Last, but not least, I have to tell you a secret I've been hiding until now. yield is not a statement. It is an expression, which means it can attribute values to variables. You may think that this value is the same value the yield returns to its caller, but it actually is the opposite: the caller can give the Generator a value, and this value will be the result of the yield expression. This is possible by using the send function. Let's suppose we want our natural_numbers Generator to stop generating if the caller gives it a number bigger than 10. The code would then be:

def natural_numbers():
    i = 0
    while True:
        number = yield i
        if type(number) == int and number > 10:
            break
        i += 1

Now let's test it:

>>> a = natural_numbers()
>>> next(a)
0
>>> next(a)
1
>>> a.send(5)
3
>>> next(a)
4
>>> a.send(100)
Traceback (most recent call last):
  File "<input>", line 1, in <module>
StopIteration

If you have a cunning eye, you noticed that when calling the send function, the Generator yields another value.
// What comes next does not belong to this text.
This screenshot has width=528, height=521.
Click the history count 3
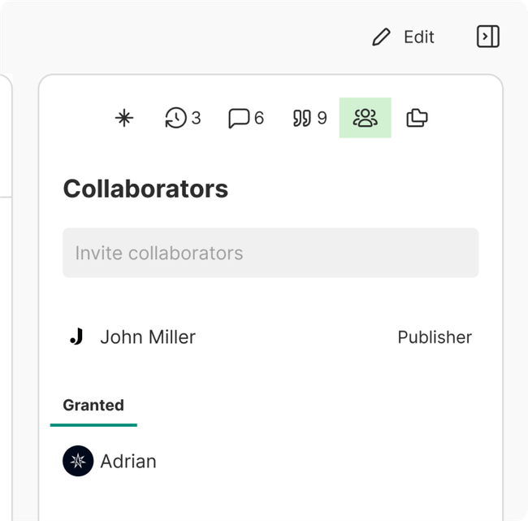click(196, 119)
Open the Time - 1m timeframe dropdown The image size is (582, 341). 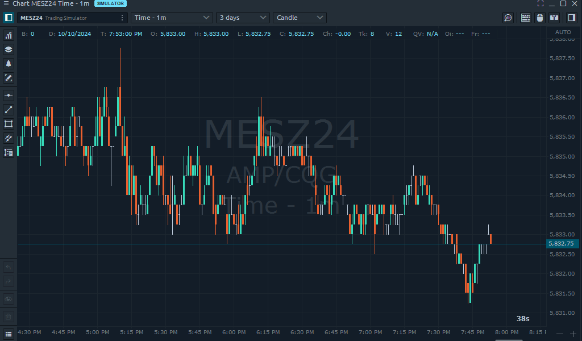[x=172, y=18]
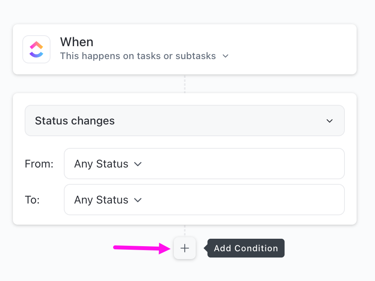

This means that when you call send, a __next__ is called, right? Wrong. Again, the opposite is happening: when you call a __next__, it actually calls a send(None). This is why we are testing if number is an int: because when we call __next__, a None will be assigned to number. Also, notice that when we send a number bigger than 10, the execution breaks right away; we don't need to call __next__ for that to happen. Keep that in mind when sending numbers to Generators.

Final thoughts

Generators are a broad topic, and I only covered it partly. If you want to know more, I recommend you read the Python Wiki page on Generators, and search for more information on Google. There are plenty of good resources out there.